There are three main accounts of the battle, none of them contemporary. The closest is Polybius, who wrote his account 50 years after the battle. Livy wrote in the time of Augustus, and Appian later still. Appian's account describes events that have no relation with those of Livy and Polybius. Polybius portrays the battle as the nadir of Roman fortunes, perhaps to emphasise the subsequent Roman recovery—some historians contend that his casualty figures are exaggerated—"more symbolic than factual".

Livy portrays the Senate in heroic terms and assigns blame for the Roman defeat to the low-born Varro. This lifts blame from the Roman soldiers, whom Livy idealizes. Scholars tend to discount Appian's account. The verdict of Philip Sabin—"a worthless farrago"—is typical.

Although he has no connected narrative of the battle, Plutarch provides a number of details about Cannae in his Parallel Lives, specifically the essays "Fabius" and "Aemilius Paulus".

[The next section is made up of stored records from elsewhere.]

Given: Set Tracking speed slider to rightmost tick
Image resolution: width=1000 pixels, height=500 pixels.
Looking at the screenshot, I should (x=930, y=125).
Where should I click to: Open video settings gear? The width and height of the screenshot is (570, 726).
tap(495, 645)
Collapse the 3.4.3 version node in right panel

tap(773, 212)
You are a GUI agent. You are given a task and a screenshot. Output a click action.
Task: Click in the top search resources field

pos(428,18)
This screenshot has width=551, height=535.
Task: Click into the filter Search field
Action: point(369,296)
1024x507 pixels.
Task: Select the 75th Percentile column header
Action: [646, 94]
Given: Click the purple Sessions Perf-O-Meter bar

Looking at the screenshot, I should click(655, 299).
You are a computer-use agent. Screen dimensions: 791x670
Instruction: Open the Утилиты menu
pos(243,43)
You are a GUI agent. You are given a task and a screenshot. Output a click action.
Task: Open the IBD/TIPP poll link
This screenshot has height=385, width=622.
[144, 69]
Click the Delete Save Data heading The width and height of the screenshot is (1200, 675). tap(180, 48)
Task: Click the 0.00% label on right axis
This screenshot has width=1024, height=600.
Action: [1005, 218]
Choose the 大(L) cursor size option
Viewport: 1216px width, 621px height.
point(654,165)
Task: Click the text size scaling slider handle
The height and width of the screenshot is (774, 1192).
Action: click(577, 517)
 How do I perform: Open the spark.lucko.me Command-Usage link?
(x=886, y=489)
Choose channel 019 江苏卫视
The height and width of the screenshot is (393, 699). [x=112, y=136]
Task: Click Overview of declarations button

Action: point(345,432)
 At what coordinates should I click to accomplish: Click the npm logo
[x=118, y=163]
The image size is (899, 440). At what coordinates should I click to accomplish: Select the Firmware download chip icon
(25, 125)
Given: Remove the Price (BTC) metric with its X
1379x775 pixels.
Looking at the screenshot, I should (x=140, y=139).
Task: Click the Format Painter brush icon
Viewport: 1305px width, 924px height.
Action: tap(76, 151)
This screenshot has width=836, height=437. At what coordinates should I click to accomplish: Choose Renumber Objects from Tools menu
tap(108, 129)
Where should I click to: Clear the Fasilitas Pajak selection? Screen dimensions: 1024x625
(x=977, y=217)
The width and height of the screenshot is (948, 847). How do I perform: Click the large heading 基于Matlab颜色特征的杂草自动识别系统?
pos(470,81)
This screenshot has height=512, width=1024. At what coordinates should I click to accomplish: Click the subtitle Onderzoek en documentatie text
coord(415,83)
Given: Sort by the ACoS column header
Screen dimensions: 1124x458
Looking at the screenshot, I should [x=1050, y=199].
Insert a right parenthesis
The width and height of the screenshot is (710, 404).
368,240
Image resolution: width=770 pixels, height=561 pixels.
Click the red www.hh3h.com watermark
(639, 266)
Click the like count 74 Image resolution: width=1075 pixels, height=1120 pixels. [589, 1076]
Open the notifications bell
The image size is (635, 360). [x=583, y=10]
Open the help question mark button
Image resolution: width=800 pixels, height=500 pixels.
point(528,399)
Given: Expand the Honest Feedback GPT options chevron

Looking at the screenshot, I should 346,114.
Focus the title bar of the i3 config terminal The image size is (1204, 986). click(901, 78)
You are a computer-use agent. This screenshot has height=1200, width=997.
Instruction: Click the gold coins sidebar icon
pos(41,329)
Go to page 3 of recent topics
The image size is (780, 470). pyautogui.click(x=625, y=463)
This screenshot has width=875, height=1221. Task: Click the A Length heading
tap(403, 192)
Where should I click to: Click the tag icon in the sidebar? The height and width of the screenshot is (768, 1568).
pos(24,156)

Historian Martin Samuels has questioned whether it was in fact Varro in command on the day on the grounds that Paullus may have been in command on the right. The warm reception that Varro received after the battle from the Senate was in striking contrast to the savage criticism meted out to other commanders. Samuels doubts whether Varro would have been received with such warmth had he been in command. Gregory Daly notes that, in the Roman military, the right was always the place of command. He suggests that at the Battle of Zama Hannibal claimed to have fought Paullus at Cannae and concludes that it is impossible to be sure who was in command on the day.